>> begin TASK INPUT
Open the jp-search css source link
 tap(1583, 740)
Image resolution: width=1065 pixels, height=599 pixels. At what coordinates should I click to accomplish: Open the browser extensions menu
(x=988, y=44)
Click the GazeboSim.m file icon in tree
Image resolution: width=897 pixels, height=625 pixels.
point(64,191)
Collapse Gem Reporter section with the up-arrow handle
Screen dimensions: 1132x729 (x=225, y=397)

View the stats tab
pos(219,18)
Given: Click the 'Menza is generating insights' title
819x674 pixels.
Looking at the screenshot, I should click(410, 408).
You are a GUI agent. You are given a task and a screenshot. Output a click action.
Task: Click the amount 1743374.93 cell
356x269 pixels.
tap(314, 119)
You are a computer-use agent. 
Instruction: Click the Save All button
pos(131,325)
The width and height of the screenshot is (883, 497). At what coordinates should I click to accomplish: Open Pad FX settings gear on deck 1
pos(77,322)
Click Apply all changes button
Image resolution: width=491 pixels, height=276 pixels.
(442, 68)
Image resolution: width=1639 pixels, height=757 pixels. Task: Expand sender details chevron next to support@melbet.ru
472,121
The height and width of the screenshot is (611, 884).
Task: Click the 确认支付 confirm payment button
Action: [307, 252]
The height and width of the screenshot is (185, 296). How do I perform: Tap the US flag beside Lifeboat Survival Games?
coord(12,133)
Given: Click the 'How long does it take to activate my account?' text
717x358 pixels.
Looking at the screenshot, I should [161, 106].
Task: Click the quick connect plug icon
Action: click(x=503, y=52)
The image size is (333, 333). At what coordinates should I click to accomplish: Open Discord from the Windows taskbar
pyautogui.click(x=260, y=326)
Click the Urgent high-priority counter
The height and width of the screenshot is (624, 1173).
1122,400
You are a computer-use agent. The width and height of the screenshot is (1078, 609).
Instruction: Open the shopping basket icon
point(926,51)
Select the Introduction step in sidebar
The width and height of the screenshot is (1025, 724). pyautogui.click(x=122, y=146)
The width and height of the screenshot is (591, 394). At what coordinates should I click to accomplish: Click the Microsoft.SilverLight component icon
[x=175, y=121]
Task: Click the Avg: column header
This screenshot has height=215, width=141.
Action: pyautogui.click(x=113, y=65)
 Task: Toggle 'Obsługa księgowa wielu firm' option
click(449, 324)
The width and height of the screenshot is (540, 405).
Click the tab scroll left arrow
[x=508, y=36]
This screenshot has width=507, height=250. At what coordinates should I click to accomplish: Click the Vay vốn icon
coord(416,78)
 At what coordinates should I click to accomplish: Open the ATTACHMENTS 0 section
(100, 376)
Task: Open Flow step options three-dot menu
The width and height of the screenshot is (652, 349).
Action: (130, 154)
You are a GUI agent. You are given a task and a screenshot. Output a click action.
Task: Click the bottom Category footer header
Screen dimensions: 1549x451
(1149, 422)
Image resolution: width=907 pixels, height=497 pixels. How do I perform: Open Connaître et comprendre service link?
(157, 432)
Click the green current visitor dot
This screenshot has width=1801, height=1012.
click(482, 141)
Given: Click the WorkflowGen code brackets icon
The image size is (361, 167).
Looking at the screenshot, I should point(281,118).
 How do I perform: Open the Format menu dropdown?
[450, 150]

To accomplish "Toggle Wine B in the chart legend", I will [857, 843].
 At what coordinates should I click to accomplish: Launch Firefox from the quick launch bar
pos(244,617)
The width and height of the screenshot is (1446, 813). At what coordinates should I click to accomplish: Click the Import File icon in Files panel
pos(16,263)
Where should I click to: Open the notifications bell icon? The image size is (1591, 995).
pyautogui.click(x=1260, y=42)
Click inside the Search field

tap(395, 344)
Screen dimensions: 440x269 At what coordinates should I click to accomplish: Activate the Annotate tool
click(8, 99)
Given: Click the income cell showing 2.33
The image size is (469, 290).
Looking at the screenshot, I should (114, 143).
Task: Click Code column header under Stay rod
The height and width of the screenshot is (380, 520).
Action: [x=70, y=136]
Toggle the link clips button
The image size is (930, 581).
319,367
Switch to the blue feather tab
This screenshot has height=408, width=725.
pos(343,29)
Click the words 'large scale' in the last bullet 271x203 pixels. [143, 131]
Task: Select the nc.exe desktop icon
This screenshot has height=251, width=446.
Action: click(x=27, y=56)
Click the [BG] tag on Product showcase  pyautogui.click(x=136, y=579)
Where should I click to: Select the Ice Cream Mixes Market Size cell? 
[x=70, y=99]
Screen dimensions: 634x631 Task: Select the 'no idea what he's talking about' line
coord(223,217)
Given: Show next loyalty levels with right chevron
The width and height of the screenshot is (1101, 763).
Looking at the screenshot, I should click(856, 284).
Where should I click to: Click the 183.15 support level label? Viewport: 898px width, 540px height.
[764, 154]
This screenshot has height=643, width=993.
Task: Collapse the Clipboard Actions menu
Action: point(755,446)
>> end TASK INPUT
- [PROBLEM DETAILS] Report how many lines of the data above contain the string "cell". Give only the number.

- [WRITTEN ANSWER] 3